§ **SOURCE EXCERPT**
• • • • •

Graham Schreiber grahamschreiber at gmail.com
Sat Apr 2 13:37:13 UTC 2016

Hello ICANN ~ UDRP / Rights Protection Mechanisms Participants:

Cc Greg, Phil, Neda, Eric & Lawrence:

Please read and be aware of the WTO Rules, the Global Rules that rein over
Trade Marks as Common Law under USA Law ~ In Rem & In Personam plus those
which are Registered at USPTO, getting inclusion in the Madrid System
Countries, under American Trade Agreements.

Fundamentally, any Brand or Business that has a Domain Name of .COM and is
"In Use" ~ "In Commerce" equals "First in Use" therefore all the NTIA's
contracted New gTLDs fall behind .COM TLD.

That also applies to the SUB.COM -DOMAIN NAMES of CentralNic!

Regards, Graham.


Council for Trade-Related Aspects of Intellectual Property Rights



15 May 2003


18. Rights in trademarks and other distinctive signs are territorial, but
when such signs are used on the Internet they become simultaneously
accessible irrespective of territorial origin. Paragraphs 54-61 and 85-87
of the original background note in document IP/C/W/128 discussed certain
questions arising from this tension between territorial systems of
protection and the global nature of the Internet. These questions include
under what conditions the use of a trademark on the Internet would satisfy
certain requirements where the registrability or maintenance of a
registration requires use, as well as under what conditions and in which
jurisdiction(s) the use of a sign on the Internet would constitute an
infringement. The note also addressed the issue of use and promotion of
well-known marks on the Internet, as well as the relationship between
trademarks and domain names. The following describes how these issues have
been addressed in WIPO's recent work.

Use of trademarks on the Internet

19. Issues relating to the use of trademarks on the Internet were addressed
in a "Joint Recommendation Concerning Provisions on the Protection of
Marks, and Other Industrial Property Rights in Signs, on the Internet
("Joint Recommendation"),32 that was adopted by the Assembly of the Paris
Union for the Protection of Industrial Property and the General Assembly of
WIPO in September 2001.33 The WIPO Survey characterizes the Joint
Recommendation as follows:

"The Preamble to the Joint Recommendation makes clear that it does not
purport to be a trademark law for the Internet, but is intended to guide
the application of existing national or regional laws with respect to legal
problems resulting from the use of a sign on the Internet. Emphasizing the
'global nature' of the Internet, the Joint Recommendation aims at providing
the clearest possible legal framework for trademark owners who wish to use
their marks on the Internet and to participate in the development of
e-commerce upon it. Its purpose is, therefore, to help competent
authorities to determine whether, under the applicable law, the use of a
sign on the Internet has contributed to the acquisition, maintenance or
infringement of a mark or other industrial property right in the sign, or
whether such use constitutes an act of unfair competition, and thereafter
to apply appropriate remedies.

• • • • •

§ **SUPPLIED DATA**
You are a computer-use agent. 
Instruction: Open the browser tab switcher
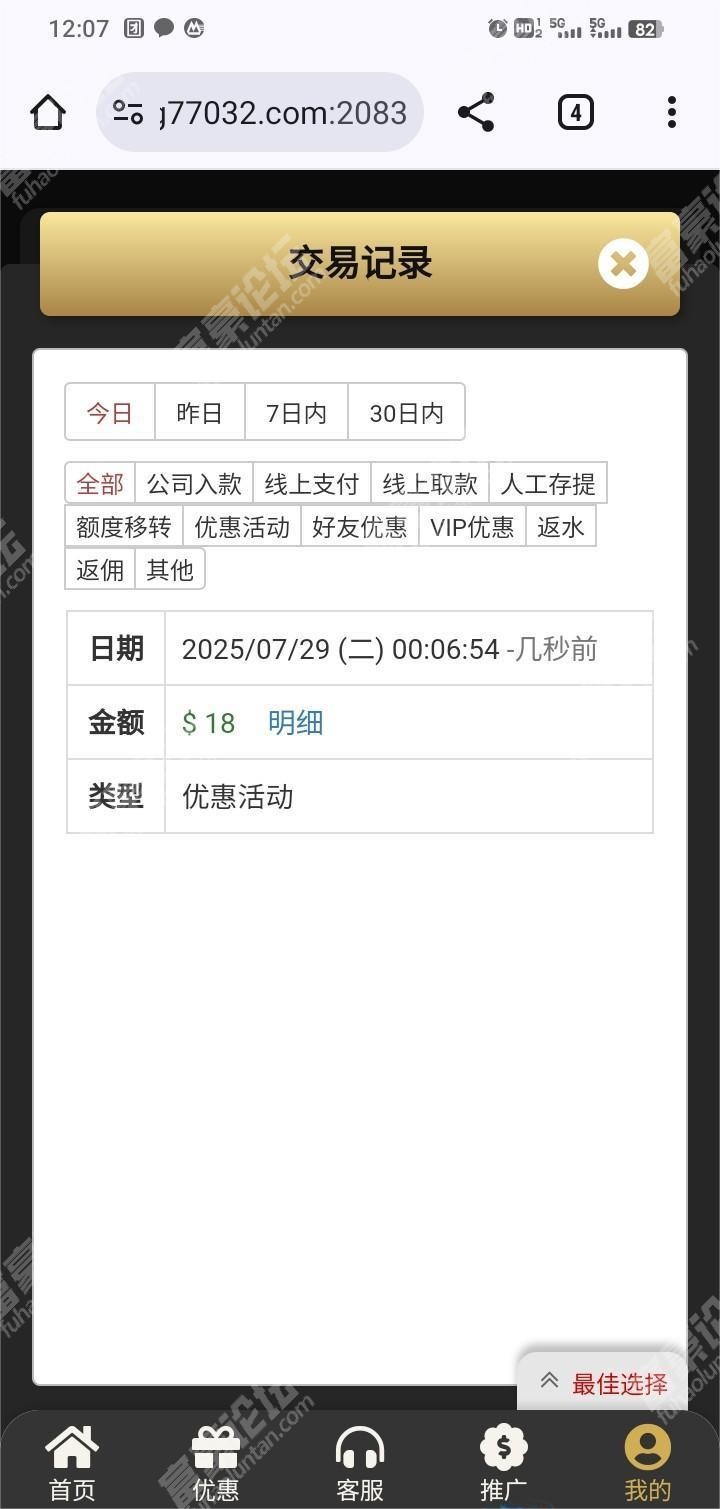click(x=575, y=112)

• • • • •

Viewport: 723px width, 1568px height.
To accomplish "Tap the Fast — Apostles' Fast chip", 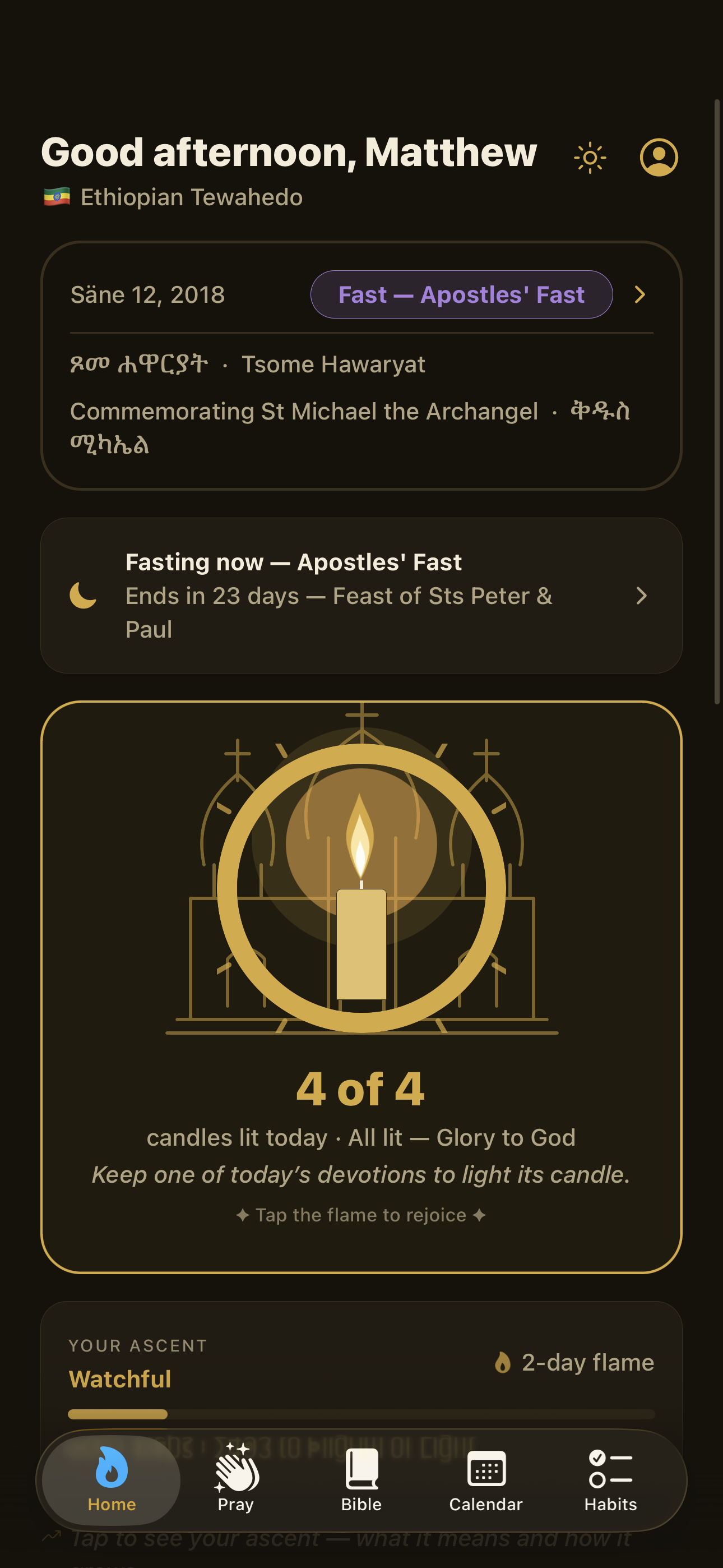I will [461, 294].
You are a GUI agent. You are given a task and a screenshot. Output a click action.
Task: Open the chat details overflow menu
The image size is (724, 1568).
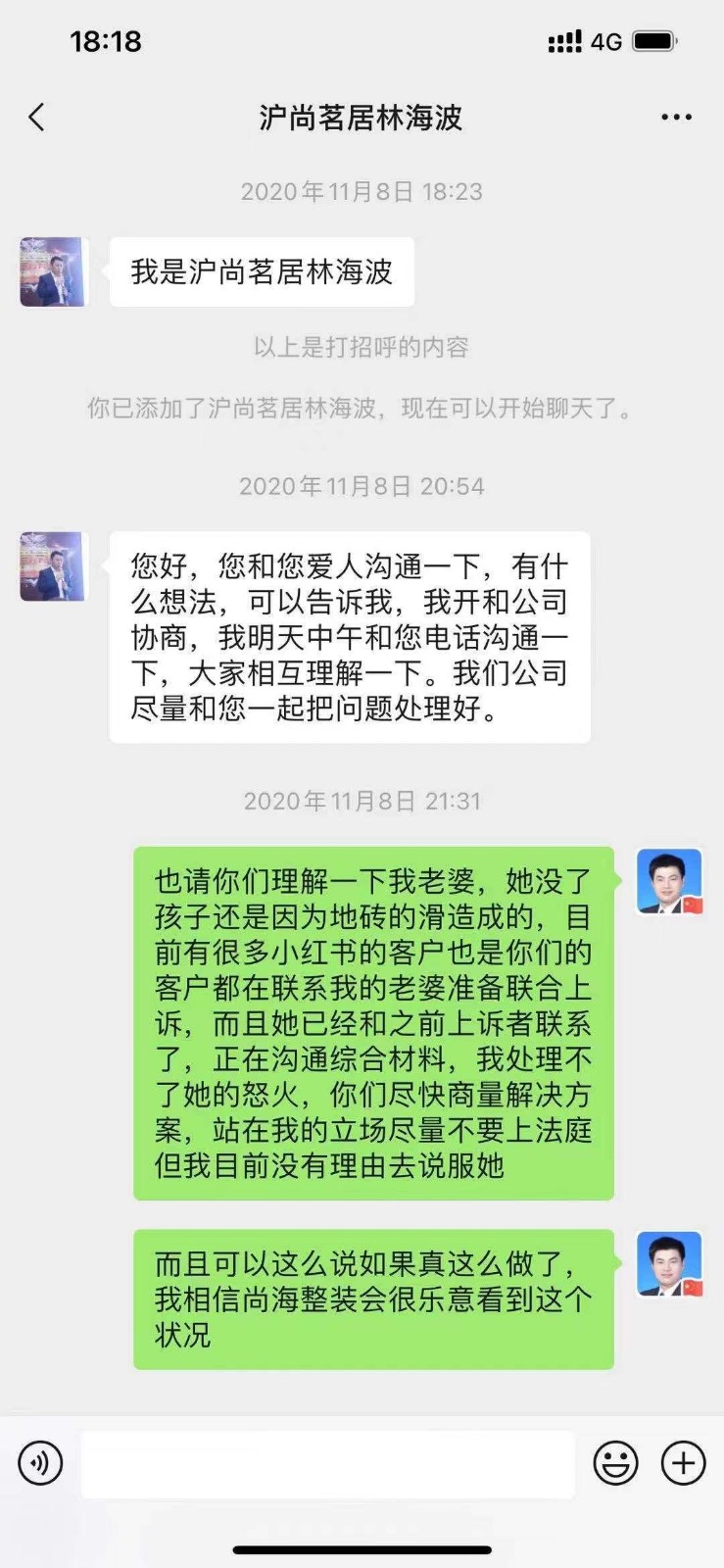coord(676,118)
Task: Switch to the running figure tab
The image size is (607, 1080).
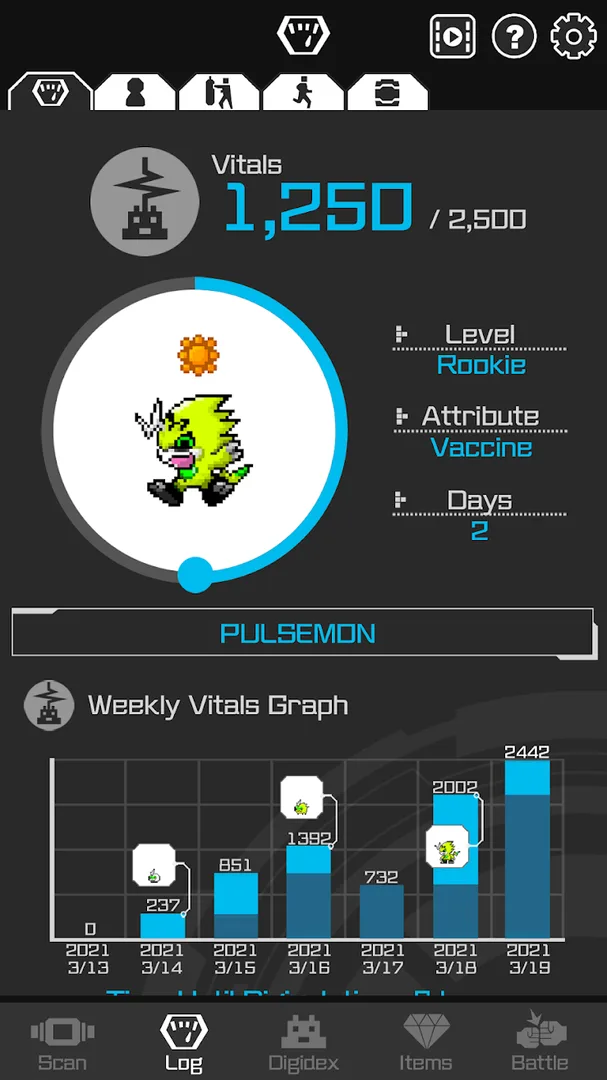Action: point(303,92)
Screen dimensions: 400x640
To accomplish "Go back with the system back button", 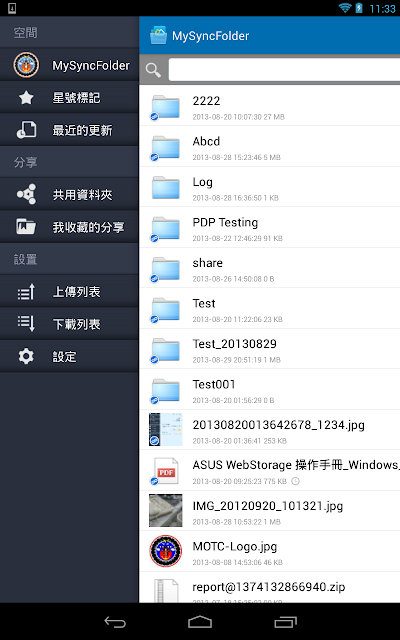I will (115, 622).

• • • • •

§ **SET OF TASKS**
**a)** Please answer these questions from the trademark post, one per line:
(i) When was the Joint Recommendation adopted?
(ii) What date appears under the heading "Council for Trade-Related Aspects of Intellectual Property Rights"?
(iii) Which paragraphs of document IP/C/W/128 discussed the tension between territorial protection and the Internet?
**b)** For each statement, decide whether the trademark post supports it, answering yes or no and quoting the words that settle it:
(i) The Joint Recommendation presents itself as a trademark law for the Internet.
(ii) Rights in trademarks are described as territorial.
(iii) The message's sender says the point about .COM also covers CentralNic's sub-domain names.
**c)** Turn the trademark post's paragraph beginning "Rights in trademarks and other distinctive signs are territorial" into a short list that keeps its main facts.
The two blocks of lines have no role in this work.

§ **ANSWERS TO THE EXERCISES**
**a)**
(i) September 2001
(ii) 15 May 2003
(iii) Paragraphs 54-61 and 85-87

**b)**
(i) No: "it does not purport to be a trademark law for the Internet"
(ii) Yes: "Rights in trademarks and other distinctive signs are territorial"
(iii) Yes: "That also applies to the SUB.COM -DOMAIN NAMES of CentralNic!"

**c)**
- Trademark rights are territorial, but signs used on the Internet are accessible everywhere at once.
- Paragraphs 54-61 and 85-87 of the background note IP/C/W/128 discussed the questions this tension raises.
- These questions include:
  - when Internet use of a mark meets use requirements for registration or maintenance
  - when, and in which jurisdictions, Internet use of a sign is an infringement
- The note also covered the use and promotion of well-known marks online and the relationship between trademarks and domain names.
- What follows describes how WIPO's recent work has handled these issues.